En vertu de la Loi sur l’UES, le directeur de l’UES doit établir, d’après les preuves recueillies dans le cadre d’une enquête, s’il existe des motifs raisonnables de croire qu’un agent a commis une infraction criminelle. Si de tels motifs existent, le directeur a le pouvoir de faire porter une accusation criminelle contre cet agent. Par contre, en l’absence de tels motifs, le directeur ne peut pas porter d’accusation. Dans ce cas, un rapport d’enquête est rédigé et rendu public, sauf s’il portait sur des allégations d’agression sexuelle, auquel cas le directeur de l’UES peut consulter la personne concernée et exercer son pouvoir discrétionnaire de ne pas publier le rapport pour protéger la vie privée de la personne concernée.
Restrictions concernant la divulgation de renseignements
Loi de 2019 sur l’Unité des enquêtes spéciales
En vertu de l’article 34, certains renseignements peuvent être omis de ce rapport, notamment :
- le nom d’un agent impliqué, d’un agent témoin, d’un témoin civil ou d’une personne concernée, ainsi que tout renseignement permettant d’identifier ces personnes;
- des renseignements qui pourraient amener à ce que l’identité d’une personne ayant signalé avoir été agressée sexuellement soit révélée dans le contexte de l’agression sexuelle;
- des renseignements qui, de l’avis du directeur de l’UES, peuvent présenter un risque de préjudice grave pour une personne;
- des renseignements qui divulguent des techniques ou méthodes d’enquête;
- des renseignements dont la diffusion est interdite ou restreinte par la loi;
- des renseignements pour lesquels la protection de la vie privée d’une personne obtenue grâce à leur non-publication l’emporte clairement sur l’intérêt public de les publier.
Loi sur l’accès à l’information et la protection de la vie privée
En vertu de l’article 14 (article relatif à l’exécution de la loi), certains renseignements peuvent être omis de ce rapport, notamment :
- des renseignements qui révèlent des
- des renseignements dont on pourrait raisonnablement s’attendre à ce que leur divulgation ait pour effet
En vertu de l’article 21 (article relatif à la vie privée), le présent rapport ne contient aucun renseignement personnel protégé, notamment :
- les noms de personnes, y compris des témoins civils et des agents impliqués et témoins;
- des renseignements sur le lieu de l’incident;
- les déclarations des témoins et les éléments de preuve qui ont été fournis à l’UES à titre confidentiel dans le cadre de l’enquête;
- d’autres identifiants susceptibles de révéler des renseignements personnels sur les personnes concernées par l’enquête.

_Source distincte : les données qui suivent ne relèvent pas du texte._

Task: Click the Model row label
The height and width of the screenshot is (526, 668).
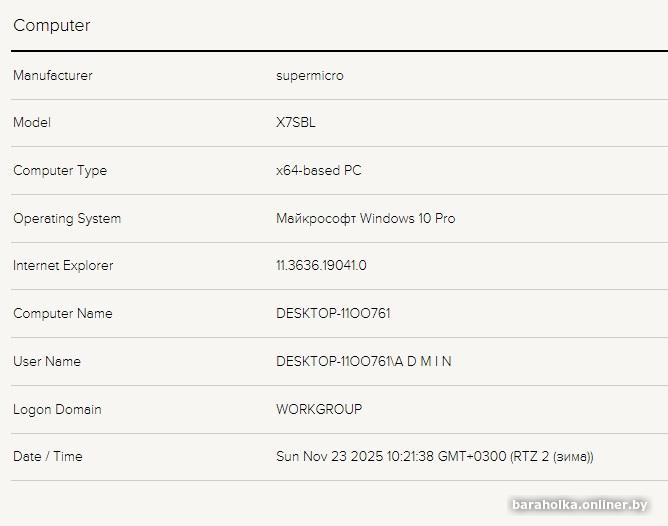Action: (x=32, y=123)

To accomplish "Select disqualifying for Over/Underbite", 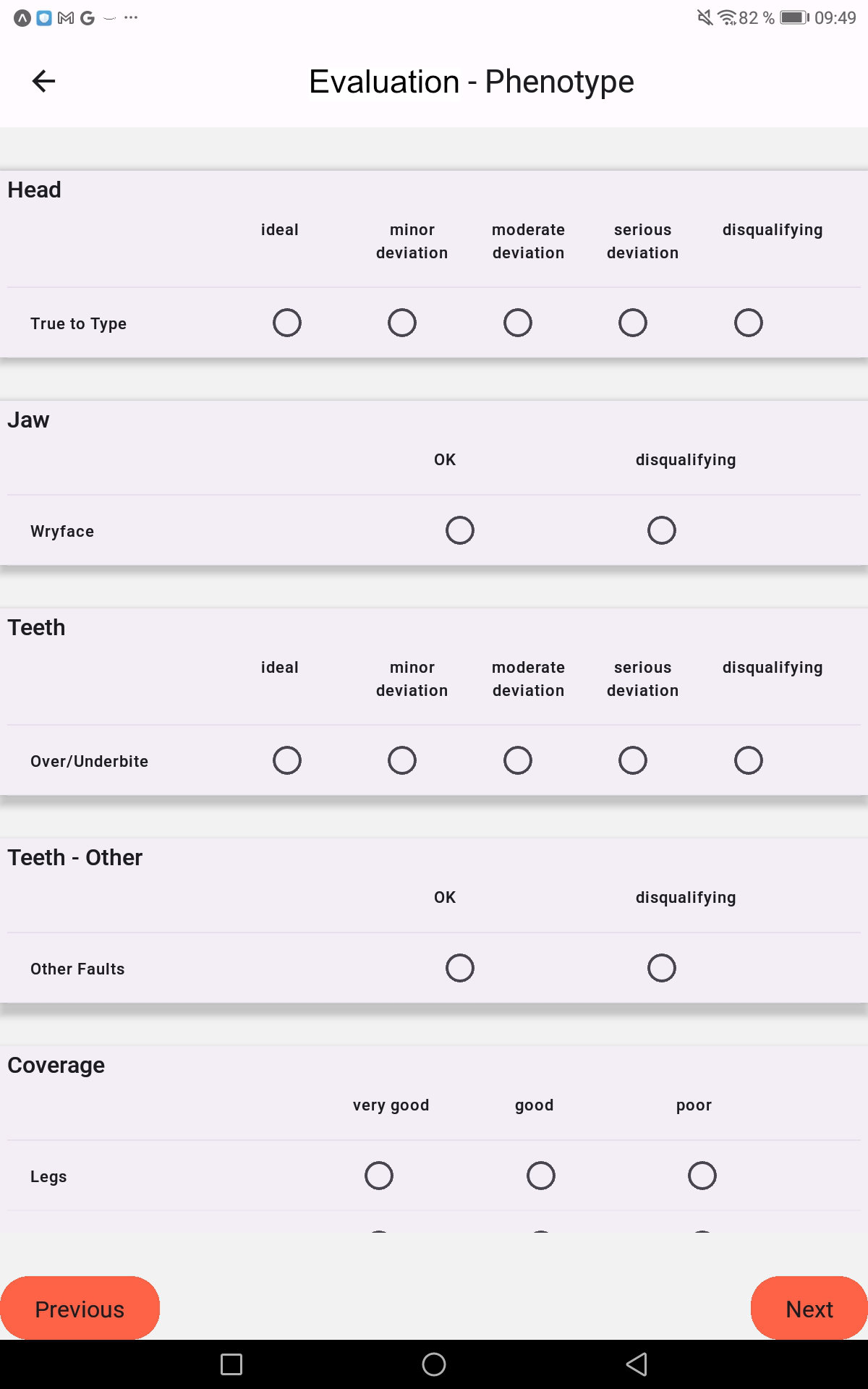I will pyautogui.click(x=749, y=760).
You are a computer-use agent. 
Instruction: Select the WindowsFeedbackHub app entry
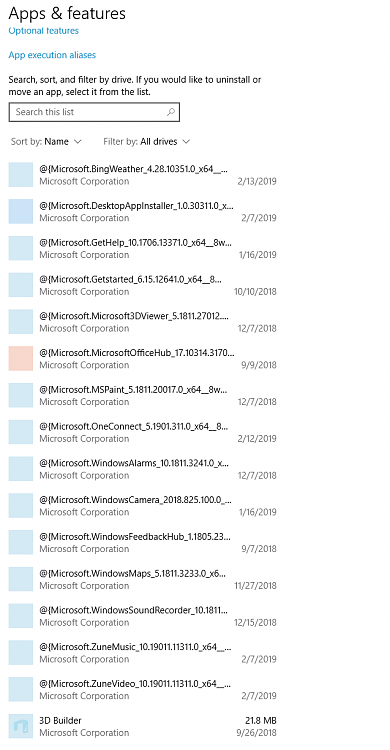[x=143, y=542]
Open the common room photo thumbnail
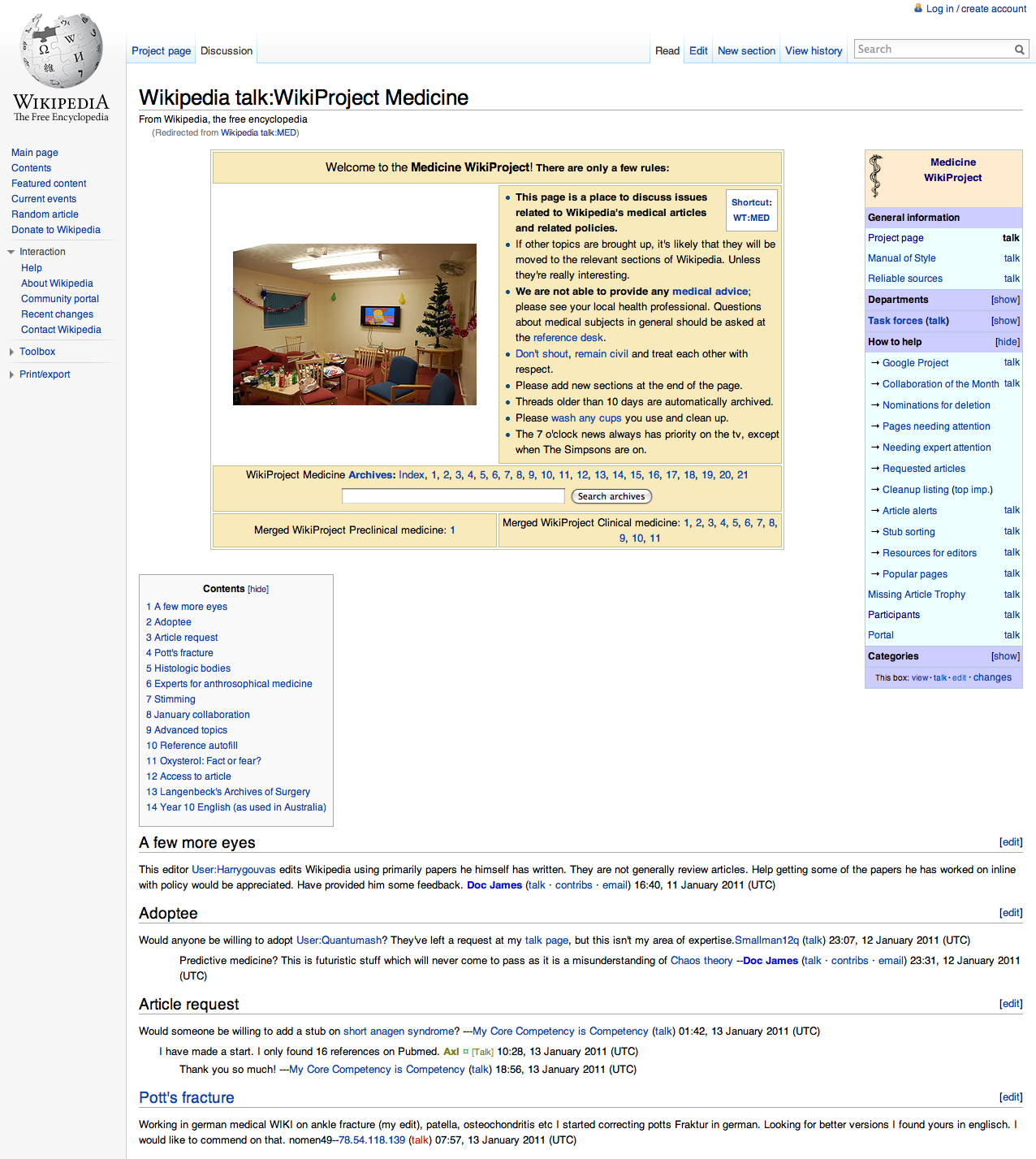The image size is (1036, 1159). click(354, 324)
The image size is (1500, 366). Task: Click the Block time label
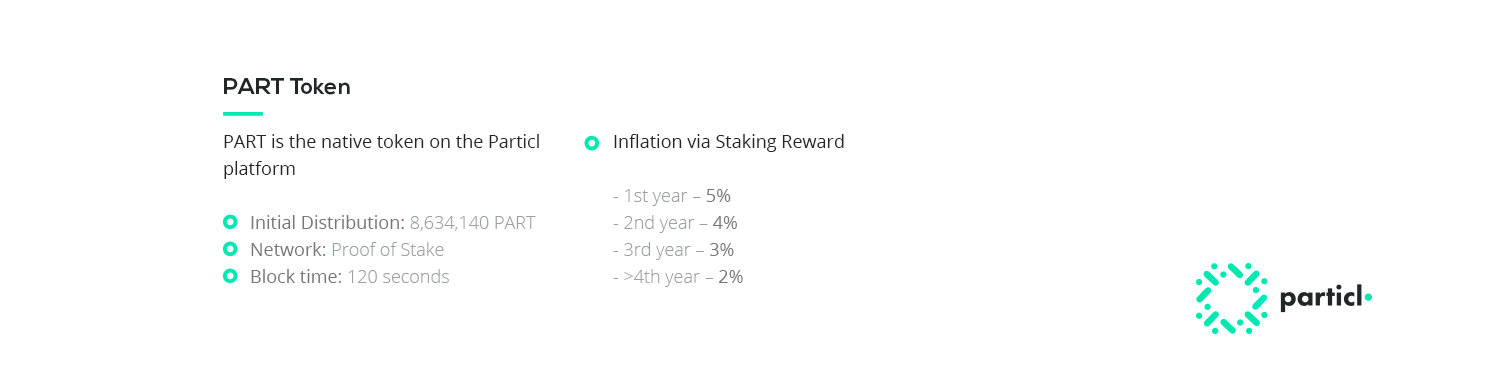pyautogui.click(x=296, y=276)
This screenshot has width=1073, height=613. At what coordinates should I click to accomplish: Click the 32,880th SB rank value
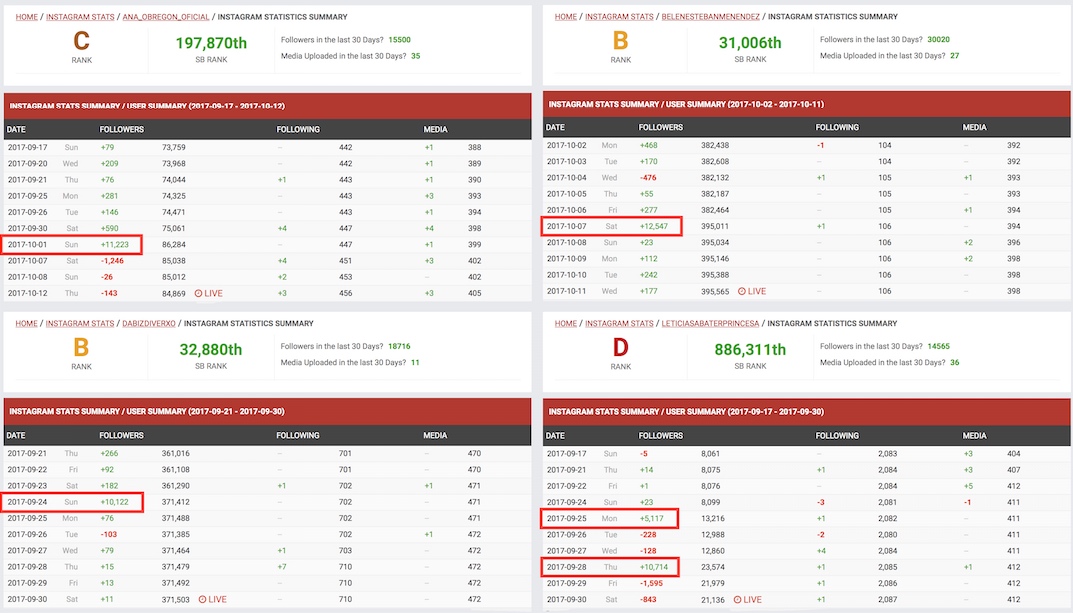click(x=211, y=349)
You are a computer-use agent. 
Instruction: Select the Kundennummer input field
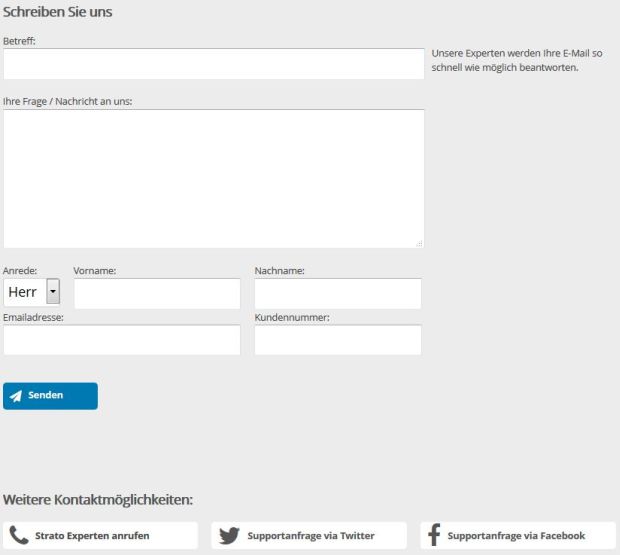pos(337,340)
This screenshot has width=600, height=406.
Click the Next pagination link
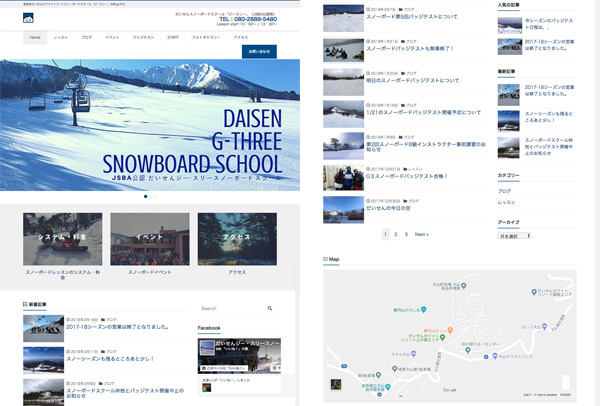[x=422, y=234]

Loi de 2004 sur la protection des renseignements personnels sur la santé
En vertu de cette loi, le présent document ne contient aucun renseignement personnel sur la santé de personnes identifiables.
Autres instances, processus et enquêtes
Il se peut que certains renseignements aient été omis du présent rapport parce que leur divulgation pourrait compromettre l’intégrité d’autres instances liées au même incident, par exemple des instances pénales, des enquêtes du coroner, d’autres instances publiques ou d’autres enquêtes menées par des organismes d’exécution de la loi.
Exercice du mandat
En vertu de l’article 15 de la Loi sur l’UES, l’UES peut enquêter sur la conduite d’agents (agents de police, agents spéciaux de la Commission des parcs du Niagara ou agents de la paix en vertu de Loi sur l’Assemblée législative) qui pourrait avoir entraîné un décès, des blessures graves, une agression sexuelle ou la décharge d’une arme à feu contre une personne.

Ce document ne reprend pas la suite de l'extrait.